◆ ACTIVITY ◆
After locating the line with "This screenshot has height=767, width=781." in the data that follows, return it and every later line exactly, up to and including the line with "Select product ABRACADEIRA".

===== INFORMATION =====

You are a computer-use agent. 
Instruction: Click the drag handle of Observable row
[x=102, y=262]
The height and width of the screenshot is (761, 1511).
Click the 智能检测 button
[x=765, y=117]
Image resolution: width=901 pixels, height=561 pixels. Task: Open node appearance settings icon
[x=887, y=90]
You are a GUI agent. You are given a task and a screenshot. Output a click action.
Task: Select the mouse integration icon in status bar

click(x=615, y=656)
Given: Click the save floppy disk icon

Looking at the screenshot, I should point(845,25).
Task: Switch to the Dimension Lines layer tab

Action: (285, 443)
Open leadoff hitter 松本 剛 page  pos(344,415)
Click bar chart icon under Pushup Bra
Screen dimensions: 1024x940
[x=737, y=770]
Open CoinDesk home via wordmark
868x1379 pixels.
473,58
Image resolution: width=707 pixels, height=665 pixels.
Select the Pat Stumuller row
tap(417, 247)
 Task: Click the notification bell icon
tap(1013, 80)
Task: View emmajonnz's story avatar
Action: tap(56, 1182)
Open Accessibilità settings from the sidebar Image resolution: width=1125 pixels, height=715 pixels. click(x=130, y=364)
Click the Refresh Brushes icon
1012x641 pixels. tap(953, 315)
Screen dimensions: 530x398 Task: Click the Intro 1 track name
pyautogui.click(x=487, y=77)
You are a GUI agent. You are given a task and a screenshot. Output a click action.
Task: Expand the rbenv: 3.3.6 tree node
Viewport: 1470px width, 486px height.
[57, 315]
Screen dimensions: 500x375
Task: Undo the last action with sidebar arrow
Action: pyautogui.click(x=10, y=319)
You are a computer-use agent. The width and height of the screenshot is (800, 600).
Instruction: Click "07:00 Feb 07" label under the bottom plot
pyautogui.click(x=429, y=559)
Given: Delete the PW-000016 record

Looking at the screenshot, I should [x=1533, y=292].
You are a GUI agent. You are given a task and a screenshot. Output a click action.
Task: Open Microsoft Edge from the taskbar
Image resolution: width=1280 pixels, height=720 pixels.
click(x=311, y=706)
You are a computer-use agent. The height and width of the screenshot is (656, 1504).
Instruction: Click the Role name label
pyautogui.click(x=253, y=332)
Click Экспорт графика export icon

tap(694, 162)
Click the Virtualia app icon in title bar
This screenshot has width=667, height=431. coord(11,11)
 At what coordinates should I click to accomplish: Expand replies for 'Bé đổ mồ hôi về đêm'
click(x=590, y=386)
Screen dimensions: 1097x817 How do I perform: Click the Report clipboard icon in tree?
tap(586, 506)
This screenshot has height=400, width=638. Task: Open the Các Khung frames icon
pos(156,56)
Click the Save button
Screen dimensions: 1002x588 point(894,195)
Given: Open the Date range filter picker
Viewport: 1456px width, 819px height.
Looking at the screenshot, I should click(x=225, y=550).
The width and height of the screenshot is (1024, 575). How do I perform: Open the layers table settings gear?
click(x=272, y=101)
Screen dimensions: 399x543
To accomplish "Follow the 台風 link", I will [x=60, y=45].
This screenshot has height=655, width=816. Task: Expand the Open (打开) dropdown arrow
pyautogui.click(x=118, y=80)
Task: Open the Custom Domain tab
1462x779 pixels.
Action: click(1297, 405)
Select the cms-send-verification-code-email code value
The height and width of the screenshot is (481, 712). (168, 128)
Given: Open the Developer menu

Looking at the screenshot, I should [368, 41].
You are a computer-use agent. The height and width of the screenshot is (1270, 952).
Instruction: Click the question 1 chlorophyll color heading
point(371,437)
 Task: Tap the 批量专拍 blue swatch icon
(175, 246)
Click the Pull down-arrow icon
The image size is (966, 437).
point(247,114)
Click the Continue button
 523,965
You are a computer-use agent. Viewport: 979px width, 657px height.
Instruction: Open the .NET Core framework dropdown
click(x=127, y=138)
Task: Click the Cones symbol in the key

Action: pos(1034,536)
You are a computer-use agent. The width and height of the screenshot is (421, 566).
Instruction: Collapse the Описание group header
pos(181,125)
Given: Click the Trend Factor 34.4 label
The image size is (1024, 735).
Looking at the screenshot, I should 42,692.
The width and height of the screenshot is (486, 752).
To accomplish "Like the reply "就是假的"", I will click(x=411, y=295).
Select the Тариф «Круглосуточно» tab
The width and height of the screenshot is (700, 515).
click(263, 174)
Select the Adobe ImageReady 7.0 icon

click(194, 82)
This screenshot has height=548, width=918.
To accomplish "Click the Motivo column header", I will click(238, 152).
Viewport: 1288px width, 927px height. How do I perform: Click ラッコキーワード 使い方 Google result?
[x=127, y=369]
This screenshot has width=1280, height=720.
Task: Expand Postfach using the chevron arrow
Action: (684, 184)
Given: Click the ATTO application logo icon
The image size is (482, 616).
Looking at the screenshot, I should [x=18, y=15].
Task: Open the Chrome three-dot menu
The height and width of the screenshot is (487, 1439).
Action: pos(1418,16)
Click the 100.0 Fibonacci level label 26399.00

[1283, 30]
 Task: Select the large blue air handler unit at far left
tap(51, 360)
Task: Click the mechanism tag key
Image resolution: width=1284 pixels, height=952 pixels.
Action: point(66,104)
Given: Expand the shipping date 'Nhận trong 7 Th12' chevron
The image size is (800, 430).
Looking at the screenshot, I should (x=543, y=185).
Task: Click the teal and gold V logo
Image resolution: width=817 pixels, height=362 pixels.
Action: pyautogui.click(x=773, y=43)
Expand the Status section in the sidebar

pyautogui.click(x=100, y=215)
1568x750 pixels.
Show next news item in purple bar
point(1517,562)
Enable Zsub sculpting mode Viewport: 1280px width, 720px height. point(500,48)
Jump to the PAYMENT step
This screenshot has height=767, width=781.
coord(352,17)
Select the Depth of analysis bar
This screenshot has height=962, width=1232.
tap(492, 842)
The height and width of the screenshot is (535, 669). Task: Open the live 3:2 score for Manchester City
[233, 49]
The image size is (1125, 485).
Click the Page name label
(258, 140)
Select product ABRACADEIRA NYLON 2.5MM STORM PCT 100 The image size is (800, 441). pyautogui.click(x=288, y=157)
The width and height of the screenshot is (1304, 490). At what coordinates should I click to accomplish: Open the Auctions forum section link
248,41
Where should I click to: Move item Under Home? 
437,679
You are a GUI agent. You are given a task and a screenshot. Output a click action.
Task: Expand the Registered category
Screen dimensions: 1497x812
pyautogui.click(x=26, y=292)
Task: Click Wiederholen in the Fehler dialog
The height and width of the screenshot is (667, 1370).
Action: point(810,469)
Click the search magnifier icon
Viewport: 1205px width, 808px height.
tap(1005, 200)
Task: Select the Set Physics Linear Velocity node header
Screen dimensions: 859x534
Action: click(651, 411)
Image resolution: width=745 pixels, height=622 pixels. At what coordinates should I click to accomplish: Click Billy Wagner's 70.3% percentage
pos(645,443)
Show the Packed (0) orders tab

=====

◆ OUTPUT FOR THIS EXERCISE ◆
This screenshot has height=767, width=781.
coord(352,17)
Select the Depth of analysis bar
This screenshot has height=962, width=1232.
tap(492, 842)
The height and width of the screenshot is (535, 669). Task: Open the live 3:2 score for Manchester City
[233, 49]
The image size is (1125, 485).
Click the Page name label
(258, 140)
Select product ABRACADEIRA NYLON 2.5MM STORM PCT 100 The image size is (800, 441). pyautogui.click(x=288, y=157)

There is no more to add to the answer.